Please return every line of the records below that contains the word "will".

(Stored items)
◆ ◆ ◆ ◆ ◆ ◆ ◆

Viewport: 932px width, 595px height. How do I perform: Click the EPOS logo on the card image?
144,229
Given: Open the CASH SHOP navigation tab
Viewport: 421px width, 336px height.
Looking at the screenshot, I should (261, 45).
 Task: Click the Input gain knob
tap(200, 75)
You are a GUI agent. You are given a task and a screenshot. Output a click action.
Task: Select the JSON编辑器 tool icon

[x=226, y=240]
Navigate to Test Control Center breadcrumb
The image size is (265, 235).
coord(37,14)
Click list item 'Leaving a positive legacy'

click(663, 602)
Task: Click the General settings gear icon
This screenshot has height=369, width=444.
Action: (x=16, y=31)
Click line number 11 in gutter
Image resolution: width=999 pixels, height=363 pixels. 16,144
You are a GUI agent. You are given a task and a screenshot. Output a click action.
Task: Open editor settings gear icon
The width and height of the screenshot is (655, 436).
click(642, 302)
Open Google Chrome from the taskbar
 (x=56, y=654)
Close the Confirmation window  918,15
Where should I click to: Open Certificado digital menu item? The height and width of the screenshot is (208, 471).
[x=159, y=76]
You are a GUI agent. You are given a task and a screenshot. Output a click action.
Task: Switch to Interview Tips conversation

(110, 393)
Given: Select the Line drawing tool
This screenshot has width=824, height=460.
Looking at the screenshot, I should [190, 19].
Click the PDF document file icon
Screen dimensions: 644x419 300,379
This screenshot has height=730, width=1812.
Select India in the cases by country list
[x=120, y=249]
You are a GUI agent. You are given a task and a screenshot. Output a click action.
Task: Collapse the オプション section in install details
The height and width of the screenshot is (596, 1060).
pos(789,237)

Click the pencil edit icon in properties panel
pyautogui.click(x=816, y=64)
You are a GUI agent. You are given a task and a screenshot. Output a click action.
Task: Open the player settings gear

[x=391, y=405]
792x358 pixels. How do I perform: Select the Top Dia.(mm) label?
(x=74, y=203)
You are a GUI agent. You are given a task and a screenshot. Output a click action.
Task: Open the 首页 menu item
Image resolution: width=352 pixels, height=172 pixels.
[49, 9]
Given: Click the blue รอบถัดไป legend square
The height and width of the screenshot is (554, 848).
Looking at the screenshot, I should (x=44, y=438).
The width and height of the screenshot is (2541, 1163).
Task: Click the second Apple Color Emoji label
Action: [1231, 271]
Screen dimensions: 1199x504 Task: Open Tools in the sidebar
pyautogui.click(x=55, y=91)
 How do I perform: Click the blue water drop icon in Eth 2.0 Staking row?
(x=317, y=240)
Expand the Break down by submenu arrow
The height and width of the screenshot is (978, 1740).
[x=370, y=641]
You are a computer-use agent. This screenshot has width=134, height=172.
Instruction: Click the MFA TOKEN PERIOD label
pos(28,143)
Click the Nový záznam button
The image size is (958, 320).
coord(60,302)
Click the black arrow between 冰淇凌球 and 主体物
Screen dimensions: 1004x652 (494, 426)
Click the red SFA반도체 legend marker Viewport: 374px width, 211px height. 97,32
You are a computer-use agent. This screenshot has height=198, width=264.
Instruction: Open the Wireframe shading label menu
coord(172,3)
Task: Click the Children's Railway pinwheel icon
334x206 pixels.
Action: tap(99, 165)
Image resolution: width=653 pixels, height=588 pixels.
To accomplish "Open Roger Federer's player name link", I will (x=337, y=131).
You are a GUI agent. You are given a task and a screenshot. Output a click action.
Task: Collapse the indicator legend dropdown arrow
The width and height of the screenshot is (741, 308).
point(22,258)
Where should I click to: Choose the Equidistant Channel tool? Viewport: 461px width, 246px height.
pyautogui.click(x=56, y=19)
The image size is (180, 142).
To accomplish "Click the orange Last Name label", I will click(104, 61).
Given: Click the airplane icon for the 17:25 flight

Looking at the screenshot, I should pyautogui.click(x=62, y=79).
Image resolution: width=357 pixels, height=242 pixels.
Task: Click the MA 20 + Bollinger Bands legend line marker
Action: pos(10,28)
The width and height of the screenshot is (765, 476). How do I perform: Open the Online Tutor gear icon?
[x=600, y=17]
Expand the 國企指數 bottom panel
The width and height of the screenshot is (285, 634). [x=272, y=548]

◆ ◆ ◆ ◆ ◆ ◆ ◆

Expected output:
To accomplish "Open Roger Federer's player name link", I will (x=337, y=131).
To accomplish "Click the orange Last Name label", I will click(104, 61).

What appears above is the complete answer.